- Opening Delimiter -

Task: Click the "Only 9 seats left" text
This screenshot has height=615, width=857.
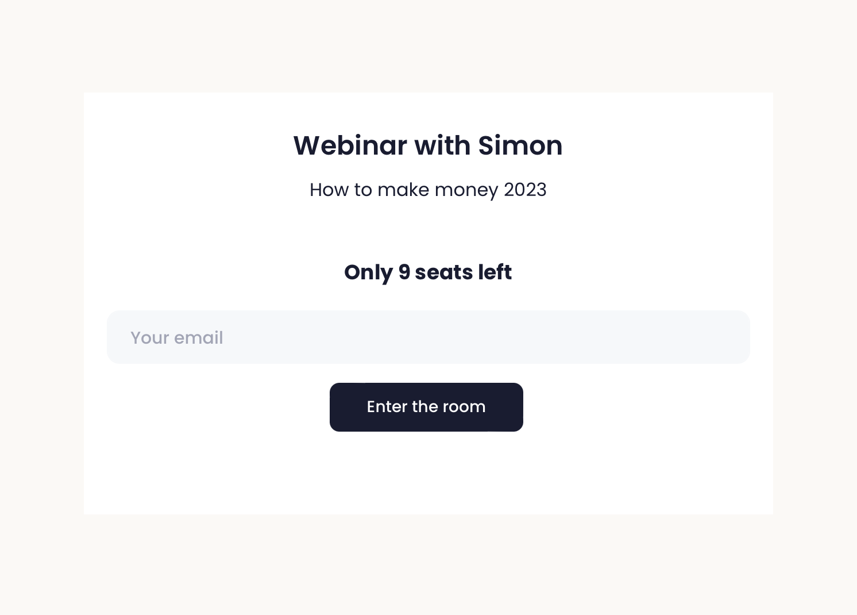Action: pyautogui.click(x=428, y=272)
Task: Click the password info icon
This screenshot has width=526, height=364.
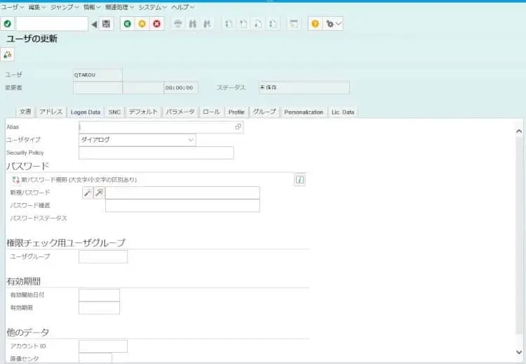Action: [299, 180]
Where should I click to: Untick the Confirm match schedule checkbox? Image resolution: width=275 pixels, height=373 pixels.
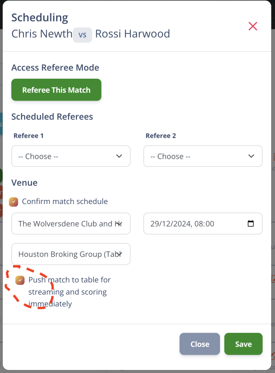(x=13, y=202)
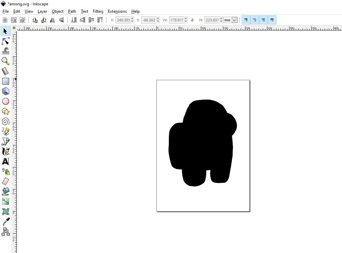This screenshot has width=342, height=253.
Task: Click the X coordinate input field
Action: point(123,20)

- Closing Delimiter -

- _Exercise goal_
Could you write out exactly the lines from the line containing "Where should I" to the end of the material, and nothing else? No pictures belong in the copy.

- _Solution below_
Where should I click to: Untick the Confirm match schedule checkbox? Image resolution: width=275 pixels, height=373 pixels.
(x=13, y=202)
This screenshot has width=342, height=253.
Task: Click the X coordinate input field
Action: point(123,20)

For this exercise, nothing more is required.